Hi all
Whats the best practice to set up a secure subversion server? We're currently using visualsvn server with active directory implementation and https. Now we want to provide connection from outside the firewall. what's the security risk about that? is there a possibility to prevent brut-force attacks to login?
greets Roland
We use svn+ssh and encourage using paraphrases on keys. If you can, use an alternate SSH port instead of 22.

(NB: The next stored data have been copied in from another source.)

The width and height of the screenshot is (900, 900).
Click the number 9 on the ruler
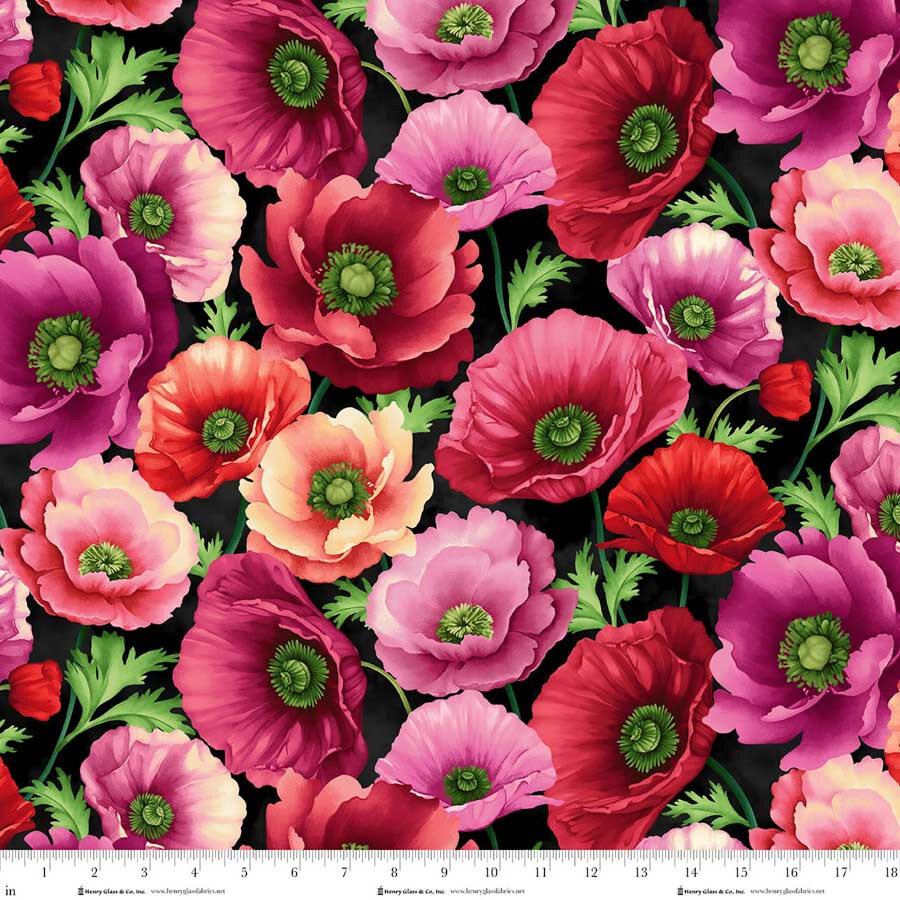[443, 873]
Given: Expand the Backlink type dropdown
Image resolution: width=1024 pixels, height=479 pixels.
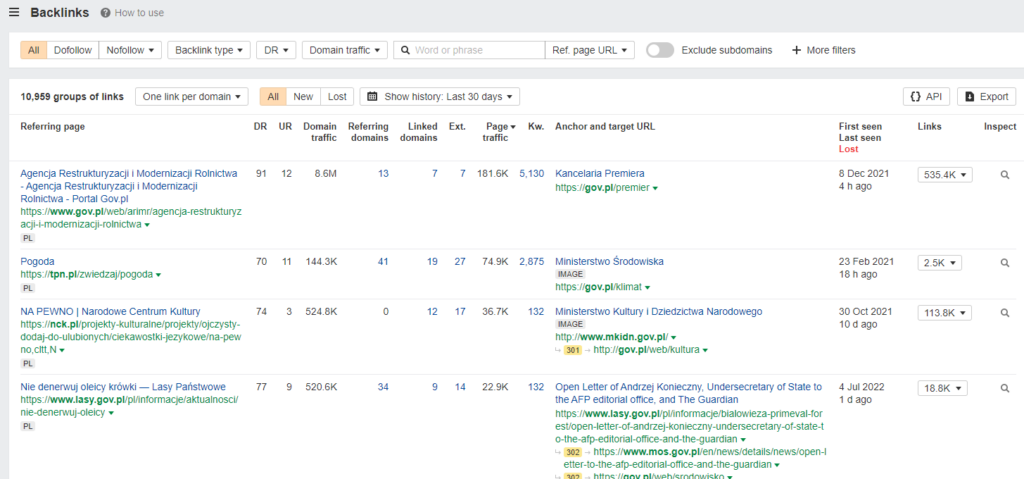Looking at the screenshot, I should (208, 50).
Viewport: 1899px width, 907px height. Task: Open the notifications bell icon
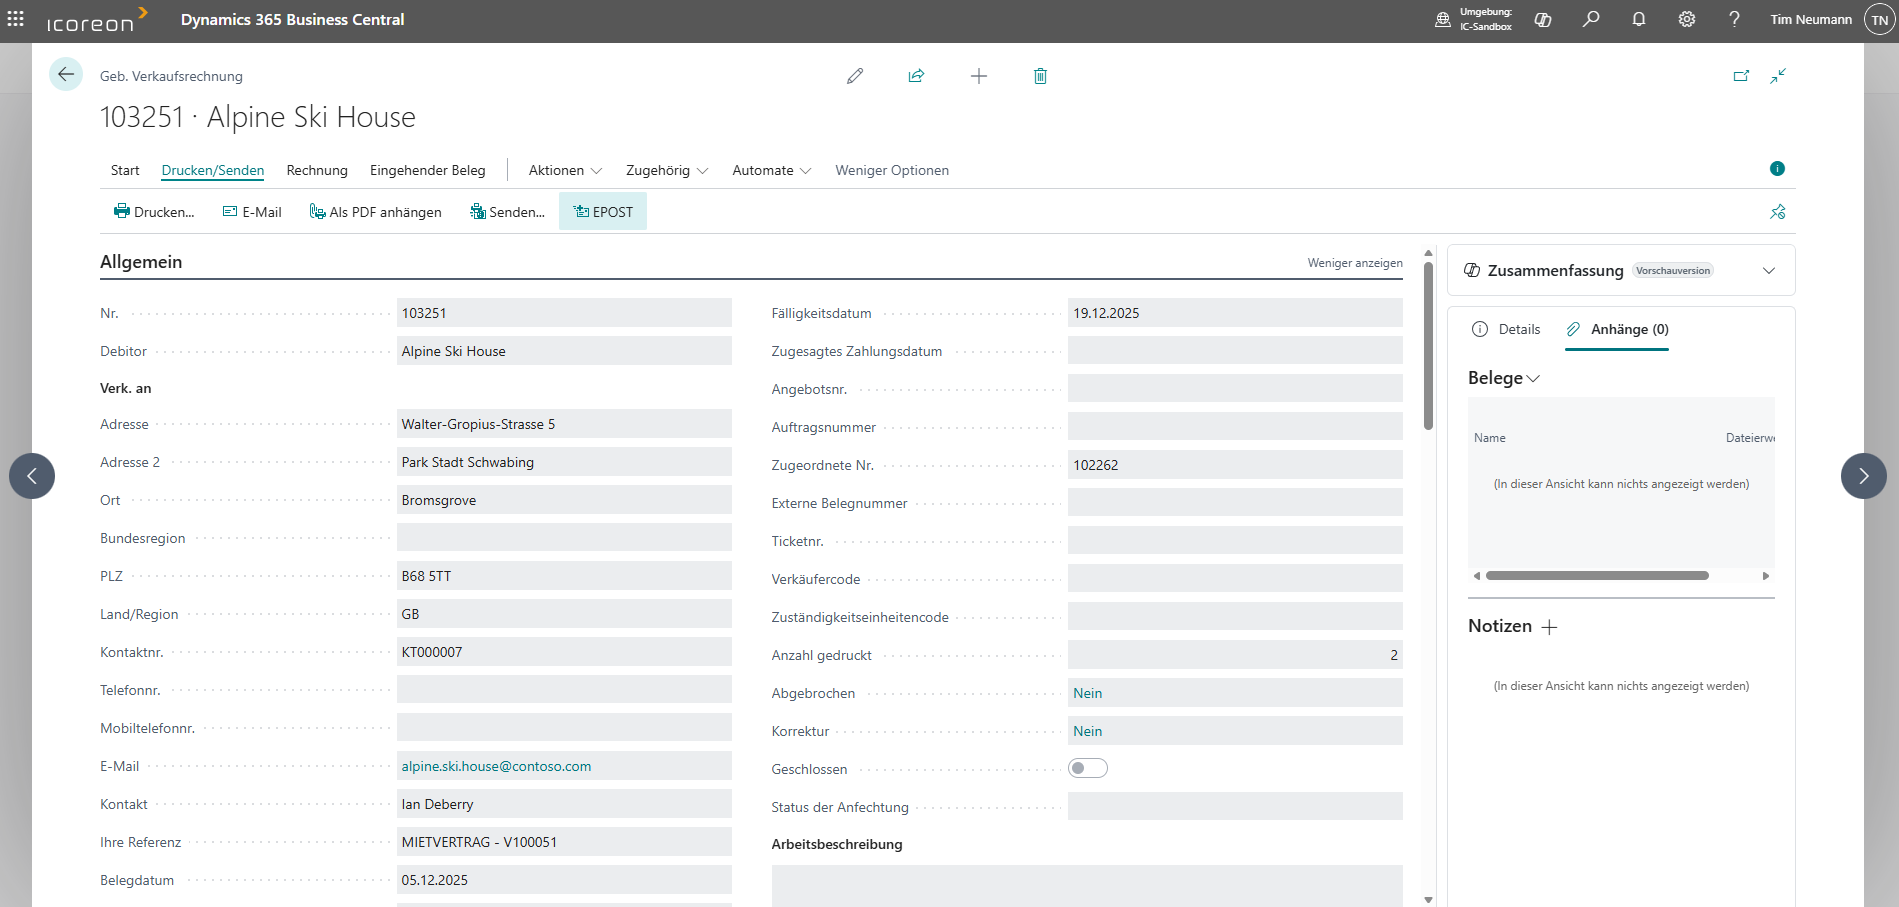(x=1639, y=19)
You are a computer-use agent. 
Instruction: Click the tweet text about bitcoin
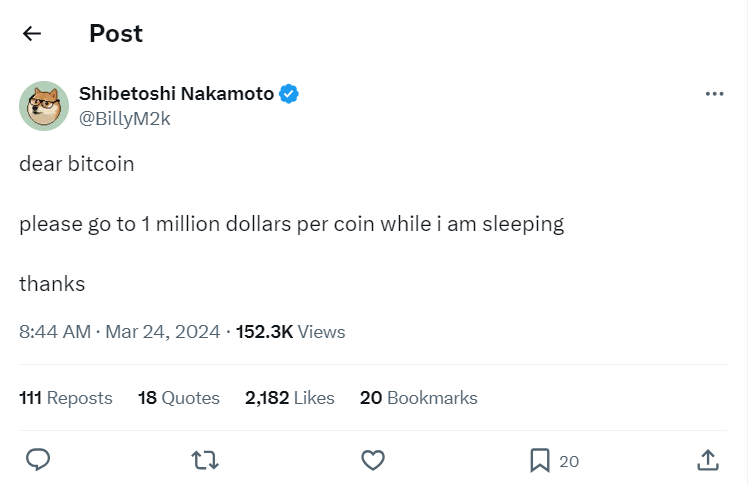(291, 224)

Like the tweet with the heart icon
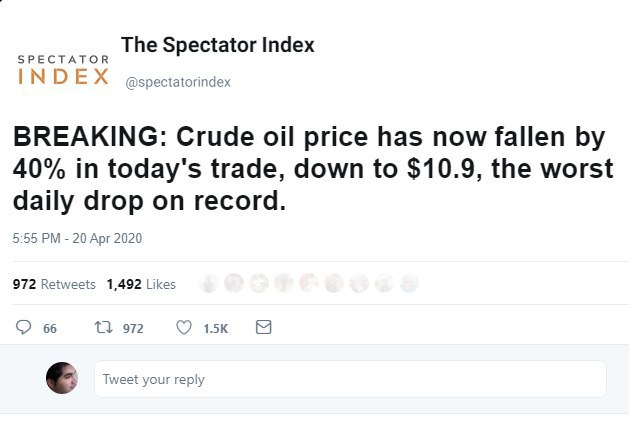[183, 328]
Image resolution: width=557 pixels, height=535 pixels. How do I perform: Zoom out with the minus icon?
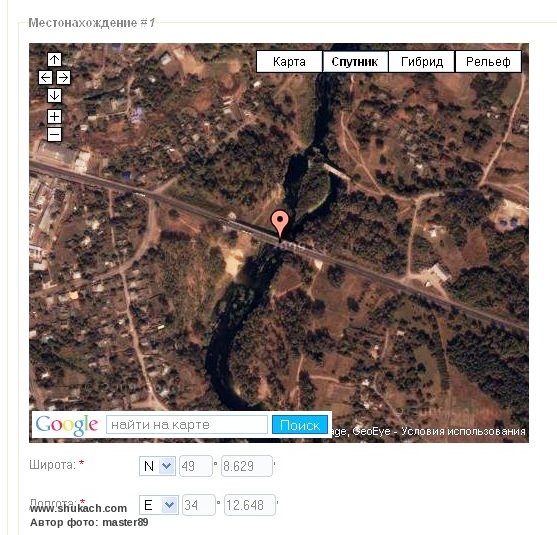[x=54, y=135]
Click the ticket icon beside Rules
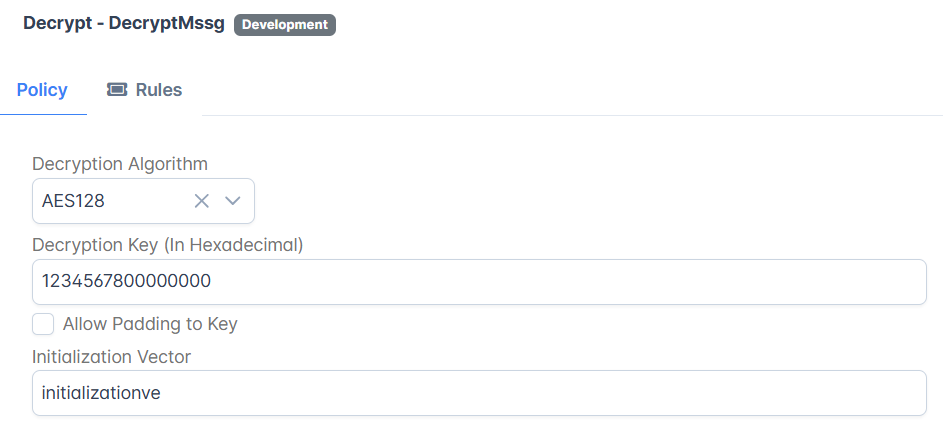This screenshot has width=943, height=439. click(x=117, y=90)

I have used apache with mod_dav_svn. VisualSVN server uses Apache. You aren't going to have issues with it not working with VisualSVN client. You can then secure SVN like any other web resource. You can even enforce SSL. This assumes basic auth. You can use anything including LDAP and ActiveDirectory for auth.
<Location /svn>
DAV svn
SVNParentPath /usr/local/svn
AuthType Basic
AuthName "Subversion repository"
AuthUserFile /etc/svn-auth-file
Require valid-user
</Location>
More here
If you're using Active Directory authentication - I should hope that a brute force attack would be thwarted by the normal windows' system of locking out accounts that have had too many password failures on them.
What kind of access are you granting over the firewall? If it's developer access (work from home stuff), you might consider using a VPN. If it's readonly stuff, you might consider exposing a mirror instead of the main server.